As I’m principally a Mac user (Leopard 10.5.4), I’m mainly concerned with Firefox and Apple’s own Safari browser, but I’ll also compare them against Microsoft’s Internet Explorer (IE). I should also note there are significant other options available, not the least of which is the highly-regarded Opera browser. For now, though, I’m going to stick with the top 3 in my comparison: Firefox, Safari, and IE.
As with the comparisons I’ve done here of Windows vs. Linux vs. OS X security, I’m going to explore various user-level differences between the browsers. I do believe, after all, that the determined tech-savvy user would be able to use any of these three browsers quite securely.
In their own ways, all three of these browsers are delivered in an overly trusting configuration. If you’re serious about being secure in your Web browsing habits, it’s clear you’ll need to spend some time fine-tuning each of these products. Despite their claims of providing security features (see below), when you install these products, they make some serious mistakes.
Qualitative Score: Firefox gets a D, Safari an F, and IE a D.
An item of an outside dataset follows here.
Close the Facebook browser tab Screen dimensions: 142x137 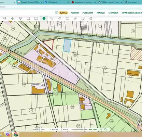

Beyond that, IE’s security zones are actually a pretty powerful mechanism for controlling Web content and how it interacts in the browser. Unfortunately, to really get the power from the security zones requires a learning curve that few users will be willing or able to overcome. Firefox’s “safe browsing” feature works in conjunction with an external site (run by Google) to blacklist various Internet sites that are thought to be harboring phishing attacks and other nasties. This is turned on by default, and most users needn’t even be aware it’s there.
Unfortunately, it’s fundamentally a negative validation model that is doomed to eventual failure—think anti-virus signature updates. So this category is a tough call, since all three products are pretty awful.
Qualitative Score: Firefox gets a C, Safari a F and IE a D.